(PAGE EXCERPT):
###

Today I talked to an amazing person who is a transgender. I cried and got angry, cried and got angry... and cried...
France has become the first country in the world to remove transgender from its list of recognised mental illnesses.
The decision was announced by France’s Minister of Health, Roselyne Bachelot, on the eve of last year’s International Day Against Homophobia, but did not come into effect until last month.
Bachelot made the announcement parallel to the launch of a campaign petitioning the World Health Organisation to do the same. The campaign was endorsed by some of the country’s leading minds who put their names to a letter published in French newspapers.
In France, hormone treatments and gender reassignment surgery are funded by the state.
However, transgenders must complete their surgery, effectively sterilising them, before the state will recognise their new gender.
The announcement comes as the American Psychiatric Association (APA) considers proposed changes for the fifth edition of its Diagnostic and Statistical Manual of Mental Disorders (DSM), scheduled to be published in 2013.
The DSM is the primary manual used for diagnosing mental illnesses in the English-speaking world. In it, transgenderism is currently referred to as ‘gender identity disorder’.

###

(EXTRACTED INFORMATION):

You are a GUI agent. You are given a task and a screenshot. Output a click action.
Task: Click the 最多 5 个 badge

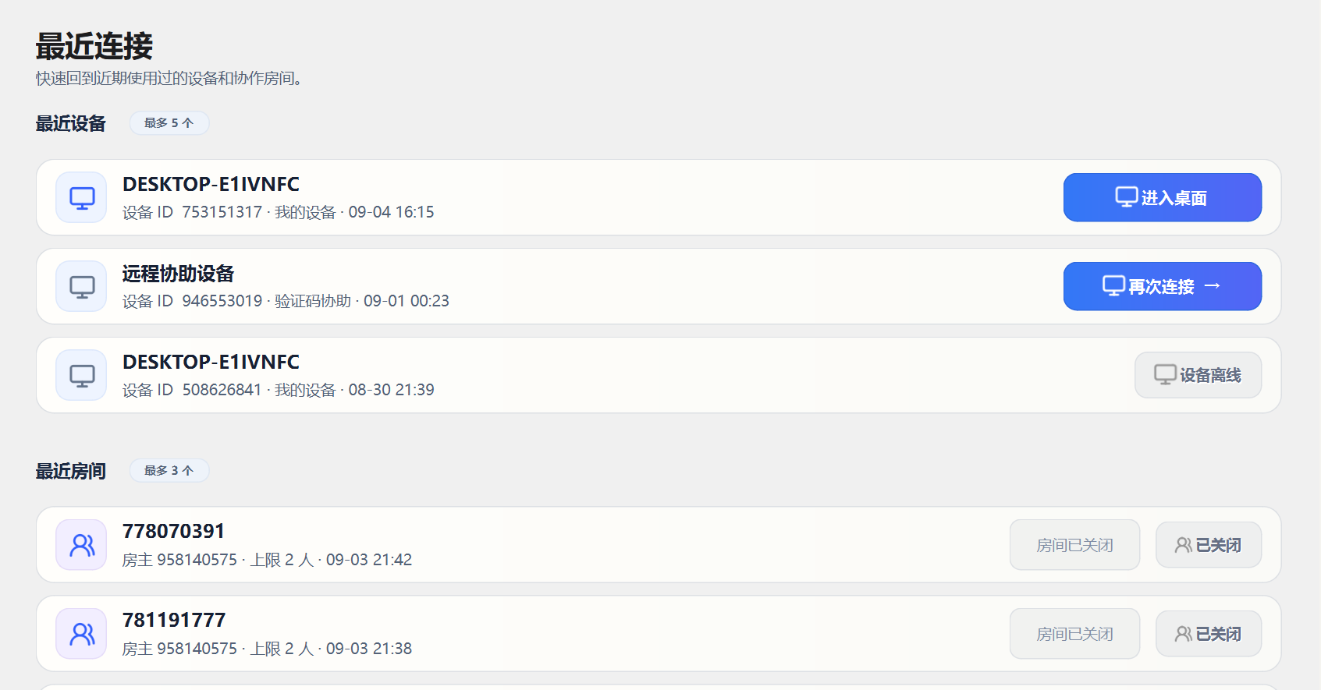[169, 123]
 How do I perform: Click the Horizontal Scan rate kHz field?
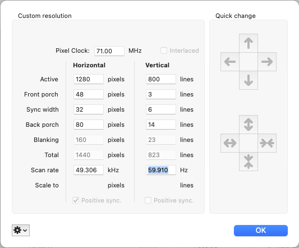89,170
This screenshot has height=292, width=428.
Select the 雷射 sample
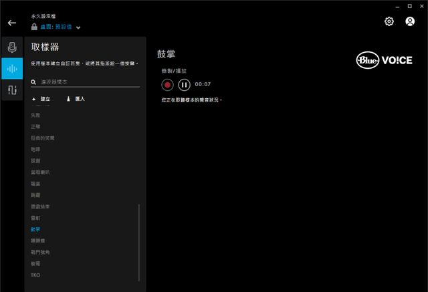(x=35, y=218)
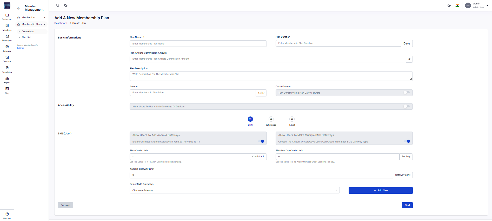Open the Report chart icon
This screenshot has width=492, height=221.
[7, 79]
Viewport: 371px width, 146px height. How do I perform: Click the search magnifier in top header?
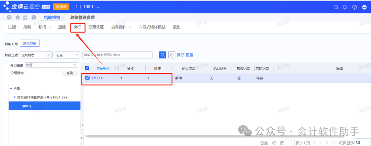tap(336, 7)
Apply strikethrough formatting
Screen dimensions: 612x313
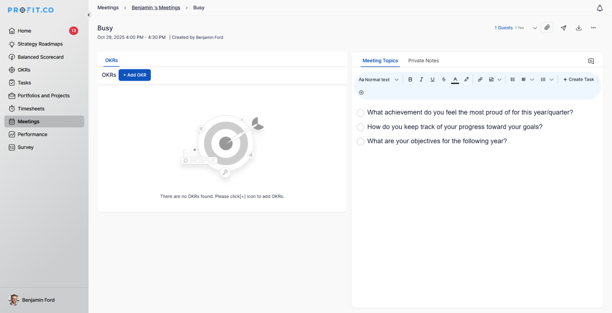point(444,80)
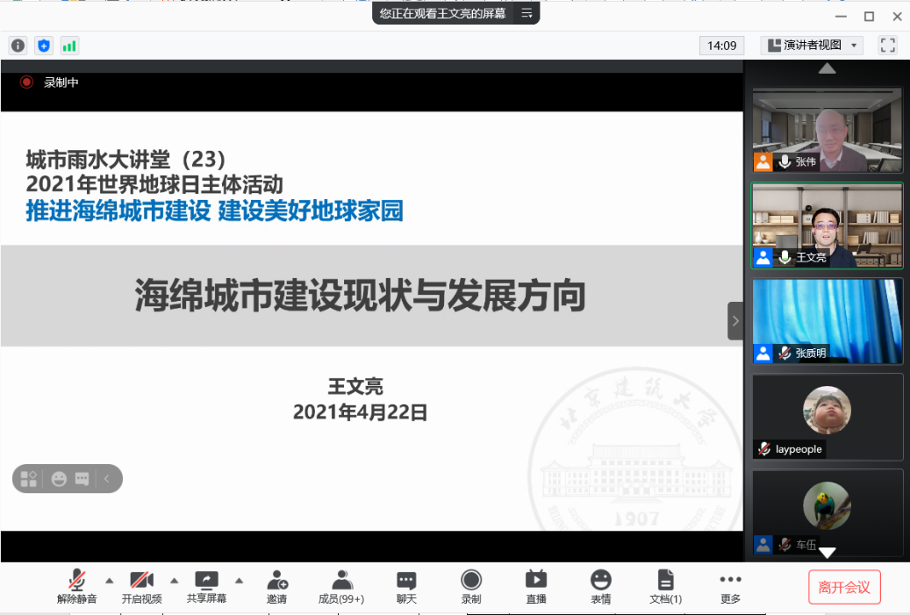Open the 成员(99+) members list
The image size is (910, 615).
[x=341, y=586]
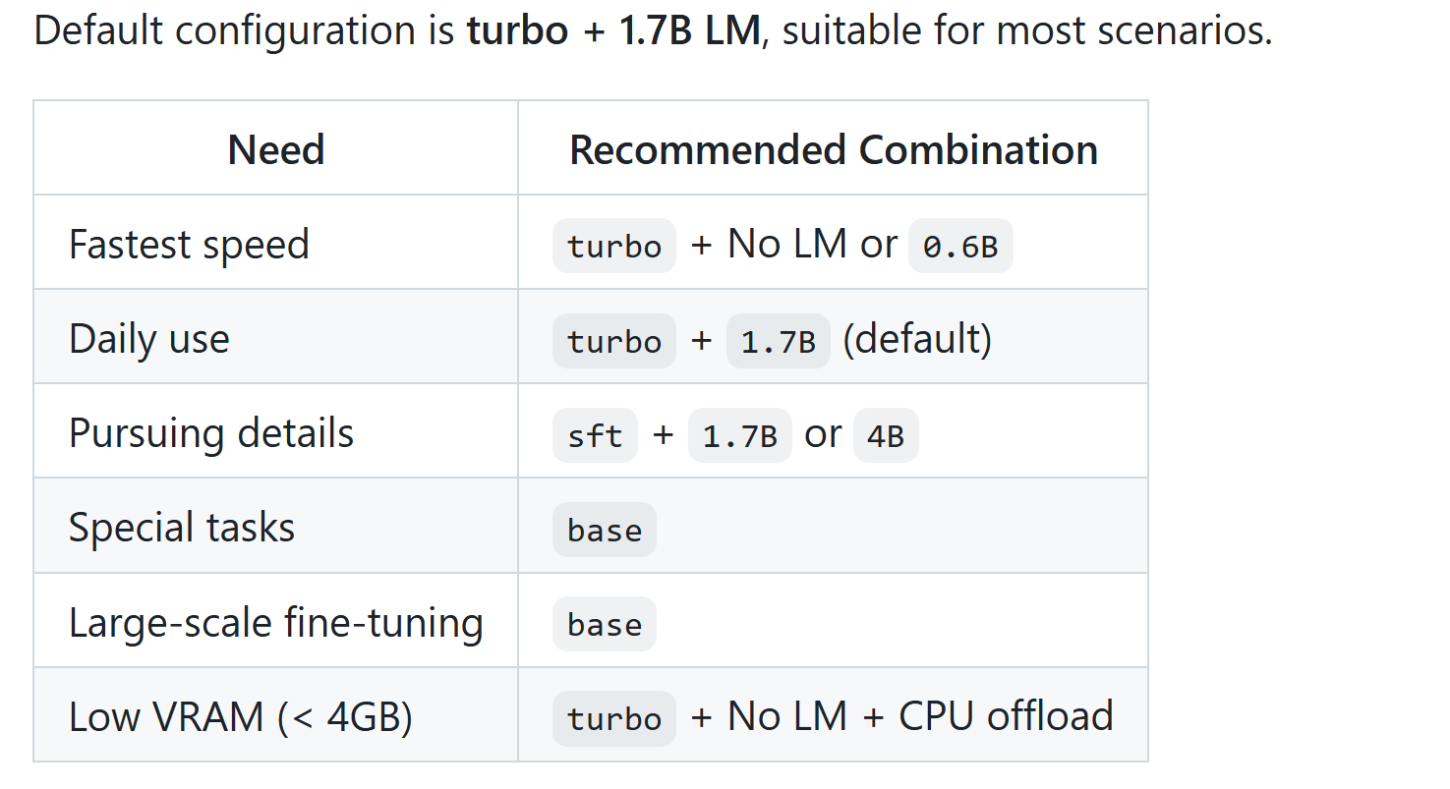Click the "0.6B" code tag

pos(959,246)
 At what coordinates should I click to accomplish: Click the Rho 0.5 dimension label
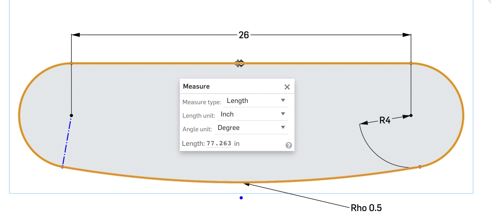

###

(QUESTIONS ON THE MATERIAL):
[1] Reproduce the text about France's transgender decision from "Today I talked" to "their new gender.".
[2] In the text about France's transgender decision, what term does the DSM currently use for transgenderism?

(REPLIES):
[1]
Today I talked to an amazing person who is a transgender. I cried and got angry, cried and got angry... and cried...
France has become the first country in the world to remove transgender from its list of recognised mental illnesses.
The decision was announced by France’s Minister of Health, Roselyne Bachelot, on the eve of last year’s International Day Against Homophobia, but did not come into effect until last month.
Bachelot made the announcement parallel to the launch of a campaign petitioning the World Health Organisation to do the same. The campaign was endorsed by some of the country’s leading minds who put their names to a letter published in French newspapers.
In France, hormone treatments and gender reassignment surgery are funded by the state.
However, transgenders must complete their surgery, effectively sterilising them, before the state will recognise their new gender.

[2] ‘gender identity disorder’